**Task description:**
Rewrite everything from the start of the data down through the line containing "Action: (x=307, y=173)", substituting "button" for every "icon" and leaving all else unchanged.

**Rows:**
------------------------------------
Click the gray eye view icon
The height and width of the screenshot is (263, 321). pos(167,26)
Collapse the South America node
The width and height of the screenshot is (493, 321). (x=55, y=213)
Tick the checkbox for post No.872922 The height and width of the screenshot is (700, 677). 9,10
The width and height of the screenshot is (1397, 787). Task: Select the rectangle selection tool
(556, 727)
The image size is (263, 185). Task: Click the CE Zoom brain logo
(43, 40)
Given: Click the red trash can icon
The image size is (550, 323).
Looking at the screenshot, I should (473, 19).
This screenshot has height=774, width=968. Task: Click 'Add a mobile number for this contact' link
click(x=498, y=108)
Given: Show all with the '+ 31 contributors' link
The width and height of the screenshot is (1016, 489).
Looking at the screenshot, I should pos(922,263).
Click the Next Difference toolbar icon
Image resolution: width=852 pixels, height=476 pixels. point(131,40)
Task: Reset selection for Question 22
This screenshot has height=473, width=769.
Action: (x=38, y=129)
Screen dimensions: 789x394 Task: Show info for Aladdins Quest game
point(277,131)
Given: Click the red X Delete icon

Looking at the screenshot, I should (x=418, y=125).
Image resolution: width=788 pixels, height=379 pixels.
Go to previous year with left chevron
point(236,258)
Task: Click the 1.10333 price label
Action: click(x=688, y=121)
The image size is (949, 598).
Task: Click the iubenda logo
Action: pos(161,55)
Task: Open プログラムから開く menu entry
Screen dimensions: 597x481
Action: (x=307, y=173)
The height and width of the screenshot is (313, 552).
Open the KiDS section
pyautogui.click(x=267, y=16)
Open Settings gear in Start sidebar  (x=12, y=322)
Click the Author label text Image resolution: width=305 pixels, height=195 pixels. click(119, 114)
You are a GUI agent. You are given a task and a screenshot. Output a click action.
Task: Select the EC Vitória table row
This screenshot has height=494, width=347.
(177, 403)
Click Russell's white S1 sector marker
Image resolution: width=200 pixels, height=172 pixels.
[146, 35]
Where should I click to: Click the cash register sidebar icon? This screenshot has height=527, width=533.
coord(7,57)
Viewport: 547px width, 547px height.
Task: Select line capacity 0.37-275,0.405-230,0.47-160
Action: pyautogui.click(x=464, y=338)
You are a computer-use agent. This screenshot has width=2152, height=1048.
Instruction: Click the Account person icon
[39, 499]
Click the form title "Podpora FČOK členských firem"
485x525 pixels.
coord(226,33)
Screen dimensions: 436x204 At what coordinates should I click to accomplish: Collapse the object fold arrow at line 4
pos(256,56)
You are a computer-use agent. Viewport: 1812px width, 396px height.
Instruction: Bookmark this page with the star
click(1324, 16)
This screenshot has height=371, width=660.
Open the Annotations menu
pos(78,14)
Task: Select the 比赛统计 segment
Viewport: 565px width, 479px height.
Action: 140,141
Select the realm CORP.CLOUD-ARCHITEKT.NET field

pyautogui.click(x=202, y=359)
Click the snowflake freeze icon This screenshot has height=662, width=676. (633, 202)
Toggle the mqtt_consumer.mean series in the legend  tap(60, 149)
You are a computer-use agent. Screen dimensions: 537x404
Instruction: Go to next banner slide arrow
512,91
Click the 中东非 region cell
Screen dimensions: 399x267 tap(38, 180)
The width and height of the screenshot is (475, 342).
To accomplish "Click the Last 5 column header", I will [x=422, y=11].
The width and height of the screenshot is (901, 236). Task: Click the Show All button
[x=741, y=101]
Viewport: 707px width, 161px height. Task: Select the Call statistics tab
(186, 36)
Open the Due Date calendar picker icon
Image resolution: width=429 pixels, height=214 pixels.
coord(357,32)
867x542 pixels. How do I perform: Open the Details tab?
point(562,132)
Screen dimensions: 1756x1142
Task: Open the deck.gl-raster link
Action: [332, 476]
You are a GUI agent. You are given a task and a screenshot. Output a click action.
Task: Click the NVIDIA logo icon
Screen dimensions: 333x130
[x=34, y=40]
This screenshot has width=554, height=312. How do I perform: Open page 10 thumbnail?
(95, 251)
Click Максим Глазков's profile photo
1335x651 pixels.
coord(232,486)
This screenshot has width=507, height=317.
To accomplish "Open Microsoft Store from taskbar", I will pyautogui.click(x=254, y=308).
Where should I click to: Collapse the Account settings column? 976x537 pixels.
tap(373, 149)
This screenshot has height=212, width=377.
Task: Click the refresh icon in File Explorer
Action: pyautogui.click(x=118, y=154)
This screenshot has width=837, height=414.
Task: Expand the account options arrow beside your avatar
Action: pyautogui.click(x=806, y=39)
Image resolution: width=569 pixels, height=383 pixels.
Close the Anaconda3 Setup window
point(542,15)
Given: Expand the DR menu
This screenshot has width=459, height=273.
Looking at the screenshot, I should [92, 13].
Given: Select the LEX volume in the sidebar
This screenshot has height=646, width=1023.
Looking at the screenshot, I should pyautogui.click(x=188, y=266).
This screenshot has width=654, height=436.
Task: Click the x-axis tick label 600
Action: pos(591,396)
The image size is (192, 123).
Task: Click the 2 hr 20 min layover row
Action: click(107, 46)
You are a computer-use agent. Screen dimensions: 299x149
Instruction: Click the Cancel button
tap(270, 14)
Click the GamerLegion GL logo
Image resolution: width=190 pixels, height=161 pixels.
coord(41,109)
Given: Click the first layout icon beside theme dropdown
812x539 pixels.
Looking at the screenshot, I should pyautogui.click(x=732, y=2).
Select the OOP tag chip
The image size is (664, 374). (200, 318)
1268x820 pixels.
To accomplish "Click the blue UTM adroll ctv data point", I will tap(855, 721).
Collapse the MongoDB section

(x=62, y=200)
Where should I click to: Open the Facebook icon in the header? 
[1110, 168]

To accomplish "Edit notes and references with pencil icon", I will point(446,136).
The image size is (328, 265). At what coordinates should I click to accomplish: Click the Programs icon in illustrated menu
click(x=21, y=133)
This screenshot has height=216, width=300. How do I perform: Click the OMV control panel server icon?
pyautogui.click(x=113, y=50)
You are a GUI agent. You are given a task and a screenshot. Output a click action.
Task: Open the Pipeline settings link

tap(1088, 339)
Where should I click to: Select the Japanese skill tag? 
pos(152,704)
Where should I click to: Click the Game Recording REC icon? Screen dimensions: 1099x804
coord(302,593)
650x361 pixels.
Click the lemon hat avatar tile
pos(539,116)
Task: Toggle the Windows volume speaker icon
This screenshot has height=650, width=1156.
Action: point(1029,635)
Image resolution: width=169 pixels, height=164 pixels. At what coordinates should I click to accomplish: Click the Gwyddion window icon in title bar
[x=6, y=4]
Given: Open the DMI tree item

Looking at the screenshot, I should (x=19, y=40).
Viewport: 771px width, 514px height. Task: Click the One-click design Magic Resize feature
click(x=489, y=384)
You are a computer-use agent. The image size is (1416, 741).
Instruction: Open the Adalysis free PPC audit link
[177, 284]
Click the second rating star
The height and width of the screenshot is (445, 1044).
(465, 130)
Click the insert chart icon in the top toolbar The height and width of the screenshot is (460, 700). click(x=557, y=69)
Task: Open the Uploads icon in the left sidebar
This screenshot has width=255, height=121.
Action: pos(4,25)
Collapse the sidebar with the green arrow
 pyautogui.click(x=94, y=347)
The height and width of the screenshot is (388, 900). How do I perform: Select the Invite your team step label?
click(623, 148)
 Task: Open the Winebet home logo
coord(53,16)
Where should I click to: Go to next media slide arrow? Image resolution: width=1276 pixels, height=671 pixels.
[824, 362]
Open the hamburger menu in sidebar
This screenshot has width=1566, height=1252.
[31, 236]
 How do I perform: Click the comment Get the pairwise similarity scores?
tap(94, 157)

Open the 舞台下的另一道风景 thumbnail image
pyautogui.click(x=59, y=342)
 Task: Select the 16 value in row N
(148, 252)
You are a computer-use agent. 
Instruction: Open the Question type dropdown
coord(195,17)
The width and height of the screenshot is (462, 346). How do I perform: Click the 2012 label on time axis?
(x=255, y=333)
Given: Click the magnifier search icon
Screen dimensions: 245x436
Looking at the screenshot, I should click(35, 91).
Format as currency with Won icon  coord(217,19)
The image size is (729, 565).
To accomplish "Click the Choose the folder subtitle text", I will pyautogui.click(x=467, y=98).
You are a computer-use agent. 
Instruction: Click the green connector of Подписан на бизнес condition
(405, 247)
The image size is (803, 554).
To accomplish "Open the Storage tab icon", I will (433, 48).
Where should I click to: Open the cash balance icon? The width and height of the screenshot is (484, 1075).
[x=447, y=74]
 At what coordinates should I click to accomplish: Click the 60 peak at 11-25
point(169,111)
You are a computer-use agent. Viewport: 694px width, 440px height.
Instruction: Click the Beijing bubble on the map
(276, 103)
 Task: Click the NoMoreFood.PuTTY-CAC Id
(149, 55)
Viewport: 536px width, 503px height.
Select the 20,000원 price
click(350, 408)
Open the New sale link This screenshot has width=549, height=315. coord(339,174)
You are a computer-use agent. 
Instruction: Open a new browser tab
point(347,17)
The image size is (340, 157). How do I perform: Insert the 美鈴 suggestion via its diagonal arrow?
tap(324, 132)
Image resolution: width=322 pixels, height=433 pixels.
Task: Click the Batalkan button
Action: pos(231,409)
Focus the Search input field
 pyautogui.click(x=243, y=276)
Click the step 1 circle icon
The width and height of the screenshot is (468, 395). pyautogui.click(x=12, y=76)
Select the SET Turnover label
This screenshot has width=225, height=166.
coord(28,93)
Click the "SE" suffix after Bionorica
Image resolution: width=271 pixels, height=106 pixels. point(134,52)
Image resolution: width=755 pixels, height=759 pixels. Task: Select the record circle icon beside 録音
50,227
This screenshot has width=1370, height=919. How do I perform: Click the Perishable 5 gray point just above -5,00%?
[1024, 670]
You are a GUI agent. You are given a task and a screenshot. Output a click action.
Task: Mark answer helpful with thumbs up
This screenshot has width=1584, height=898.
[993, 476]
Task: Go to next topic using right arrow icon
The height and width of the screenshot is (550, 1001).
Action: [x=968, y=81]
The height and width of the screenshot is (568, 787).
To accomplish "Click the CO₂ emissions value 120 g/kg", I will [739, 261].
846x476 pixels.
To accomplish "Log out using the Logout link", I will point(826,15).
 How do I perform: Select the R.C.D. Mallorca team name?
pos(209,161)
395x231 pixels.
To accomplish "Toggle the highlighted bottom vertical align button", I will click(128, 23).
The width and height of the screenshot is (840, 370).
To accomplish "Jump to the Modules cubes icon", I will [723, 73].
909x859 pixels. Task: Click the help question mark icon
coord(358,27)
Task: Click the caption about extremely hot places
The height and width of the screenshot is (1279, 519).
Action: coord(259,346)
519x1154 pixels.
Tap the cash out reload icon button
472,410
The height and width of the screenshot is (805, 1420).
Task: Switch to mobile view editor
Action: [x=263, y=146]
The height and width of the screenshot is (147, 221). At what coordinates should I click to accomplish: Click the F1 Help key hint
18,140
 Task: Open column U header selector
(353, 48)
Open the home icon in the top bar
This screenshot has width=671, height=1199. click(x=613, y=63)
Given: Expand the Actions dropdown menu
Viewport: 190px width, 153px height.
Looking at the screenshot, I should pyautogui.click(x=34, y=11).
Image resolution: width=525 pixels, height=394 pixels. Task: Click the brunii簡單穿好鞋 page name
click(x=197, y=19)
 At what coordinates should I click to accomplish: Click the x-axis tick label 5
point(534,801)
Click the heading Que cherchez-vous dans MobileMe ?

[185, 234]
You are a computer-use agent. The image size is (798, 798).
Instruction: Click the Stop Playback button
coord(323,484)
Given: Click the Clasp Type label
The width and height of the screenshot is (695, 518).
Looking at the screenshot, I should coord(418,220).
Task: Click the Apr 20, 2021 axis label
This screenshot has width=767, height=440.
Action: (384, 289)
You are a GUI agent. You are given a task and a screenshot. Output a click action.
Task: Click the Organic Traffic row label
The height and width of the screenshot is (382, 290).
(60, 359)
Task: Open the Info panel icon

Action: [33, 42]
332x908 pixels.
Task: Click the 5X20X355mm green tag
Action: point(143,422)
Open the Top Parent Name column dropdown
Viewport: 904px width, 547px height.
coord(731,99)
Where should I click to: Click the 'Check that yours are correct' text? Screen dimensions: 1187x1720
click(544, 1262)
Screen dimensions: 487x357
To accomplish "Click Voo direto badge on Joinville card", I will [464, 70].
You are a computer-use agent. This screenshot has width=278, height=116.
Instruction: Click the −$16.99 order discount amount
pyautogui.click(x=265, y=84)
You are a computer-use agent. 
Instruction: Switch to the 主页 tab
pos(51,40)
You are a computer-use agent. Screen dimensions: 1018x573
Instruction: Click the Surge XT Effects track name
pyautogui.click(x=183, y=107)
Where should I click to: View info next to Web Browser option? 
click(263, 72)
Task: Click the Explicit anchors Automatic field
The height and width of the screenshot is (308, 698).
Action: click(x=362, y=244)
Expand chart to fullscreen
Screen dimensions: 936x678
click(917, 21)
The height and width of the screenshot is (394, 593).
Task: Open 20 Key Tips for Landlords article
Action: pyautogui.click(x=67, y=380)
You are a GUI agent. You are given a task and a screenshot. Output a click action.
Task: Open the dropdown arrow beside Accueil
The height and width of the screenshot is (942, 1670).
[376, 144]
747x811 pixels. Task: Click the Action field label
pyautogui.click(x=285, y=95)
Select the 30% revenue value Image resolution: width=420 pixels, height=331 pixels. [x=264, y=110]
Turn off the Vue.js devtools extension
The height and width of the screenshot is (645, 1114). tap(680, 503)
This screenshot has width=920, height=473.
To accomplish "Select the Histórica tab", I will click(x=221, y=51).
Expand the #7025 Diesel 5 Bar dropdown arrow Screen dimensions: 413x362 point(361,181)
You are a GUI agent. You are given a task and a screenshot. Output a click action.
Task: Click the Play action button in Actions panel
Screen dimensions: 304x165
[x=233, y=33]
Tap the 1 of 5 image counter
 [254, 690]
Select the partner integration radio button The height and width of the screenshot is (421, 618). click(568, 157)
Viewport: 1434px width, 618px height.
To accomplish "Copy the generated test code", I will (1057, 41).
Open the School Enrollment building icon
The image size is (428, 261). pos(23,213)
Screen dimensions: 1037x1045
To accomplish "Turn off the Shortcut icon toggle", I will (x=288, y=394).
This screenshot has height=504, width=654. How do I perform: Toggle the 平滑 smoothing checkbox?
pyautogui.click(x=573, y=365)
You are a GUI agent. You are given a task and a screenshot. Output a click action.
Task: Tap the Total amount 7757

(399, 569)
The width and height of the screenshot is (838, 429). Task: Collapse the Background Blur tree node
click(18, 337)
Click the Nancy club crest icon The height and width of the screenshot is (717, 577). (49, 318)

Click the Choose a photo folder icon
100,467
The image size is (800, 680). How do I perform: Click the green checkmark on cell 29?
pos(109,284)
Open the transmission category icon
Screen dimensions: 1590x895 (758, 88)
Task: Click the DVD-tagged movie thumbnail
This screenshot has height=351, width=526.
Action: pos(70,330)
------------------------------------
**Correct result:**
Click the gray eye view button
The height and width of the screenshot is (263, 321). pos(167,26)
Collapse the South America node
The width and height of the screenshot is (493, 321). (x=55, y=213)
Tick the checkbox for post No.872922 The height and width of the screenshot is (700, 677). 9,10
The width and height of the screenshot is (1397, 787). Task: Select the rectangle selection tool
(556, 727)
The image size is (263, 185). Task: Click the CE Zoom brain logo
(43, 40)
Given: Click the red trash can button
The image size is (550, 323).
Looking at the screenshot, I should (473, 19).
This screenshot has height=774, width=968. Task: Click 'Add a mobile number for this contact' link
click(x=498, y=108)
Given: Show all with the '+ 31 contributors' link
The width and height of the screenshot is (1016, 489).
Looking at the screenshot, I should pos(922,263).
Click the Next Difference toolbar button
Image resolution: width=852 pixels, height=476 pixels. point(131,40)
Task: Reset selection for Question 22
This screenshot has height=473, width=769.
Action: (x=38, y=129)
Screen dimensions: 789x394 Task: Show info for Aladdins Quest game
point(277,131)
Given: Click the red X Delete button

Looking at the screenshot, I should (x=418, y=125).
Image resolution: width=788 pixels, height=379 pixels.
Go to previous year with left chevron
point(236,258)
Task: Click the 1.10333 price label
Action: click(x=688, y=121)
The image size is (949, 598).
Task: Click the iubenda logo
Action: pos(161,55)
Task: Open プログラムから開く menu entry
Screen dimensions: 597x481
Action: (x=307, y=173)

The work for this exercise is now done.